◆ **Requirement**: Since pictures do not belong in the copy, please repeat every record below exactly without them.
•••
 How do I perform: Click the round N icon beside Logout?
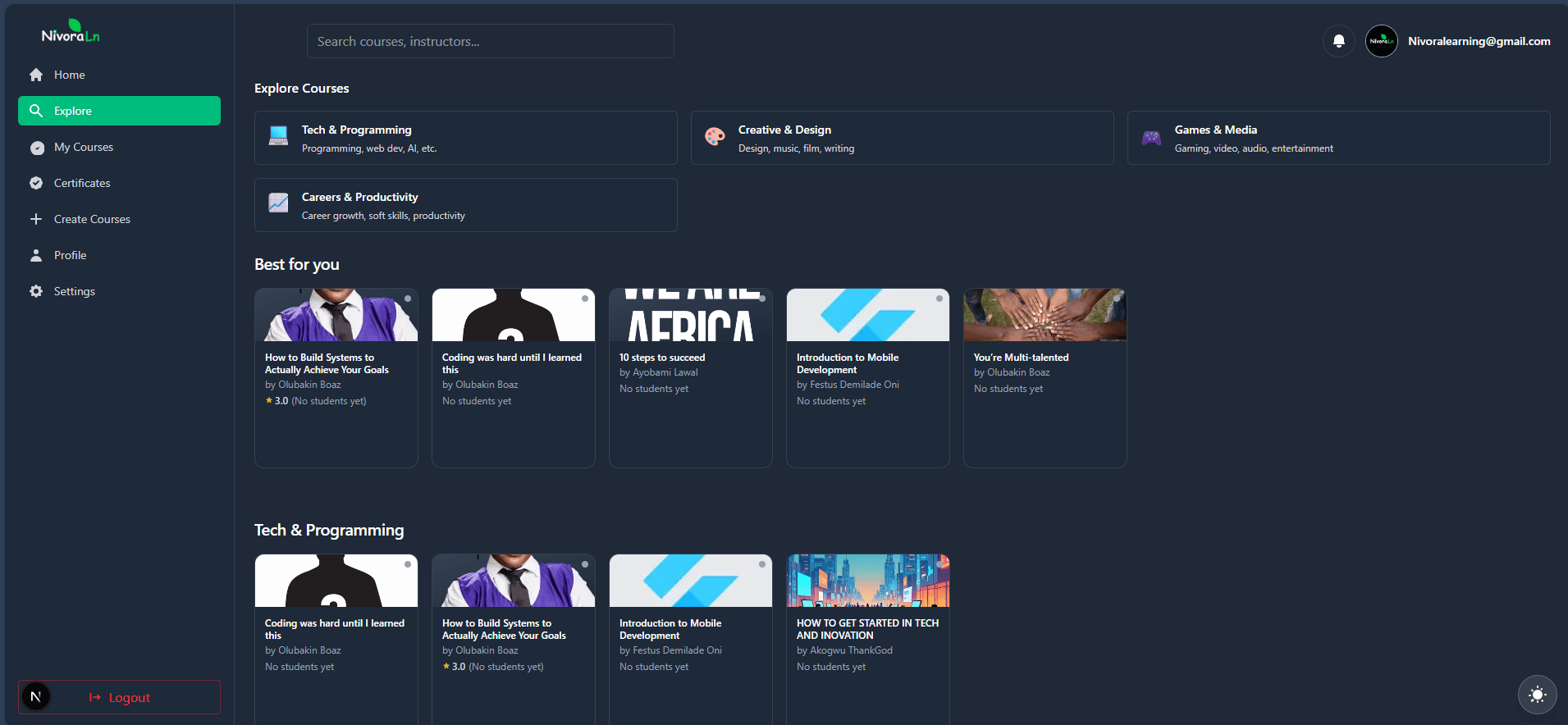(35, 697)
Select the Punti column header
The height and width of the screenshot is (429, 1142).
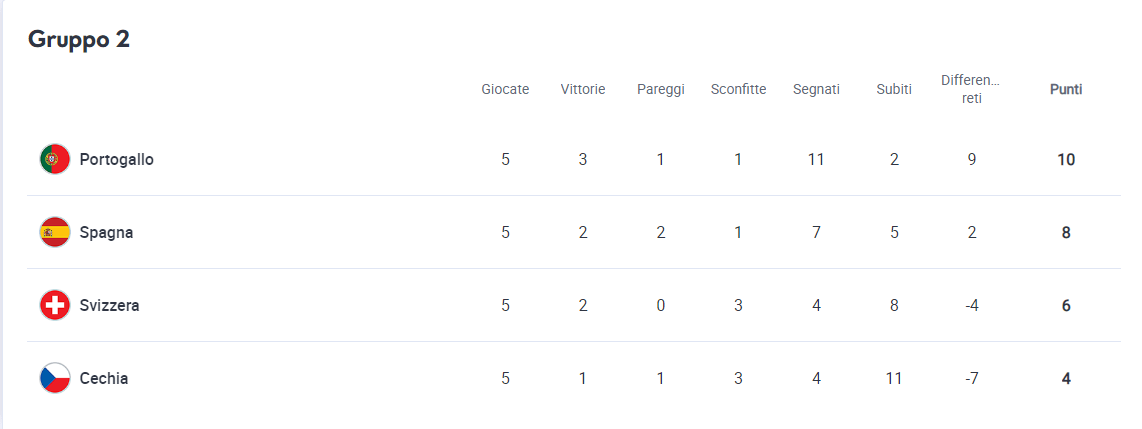[x=1066, y=90]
•••
◆ **Output for this exercise**:
 How do I perform: Click the round N icon beside Logout?
(35, 697)
Select the Punti column header
The height and width of the screenshot is (429, 1142).
[x=1066, y=90]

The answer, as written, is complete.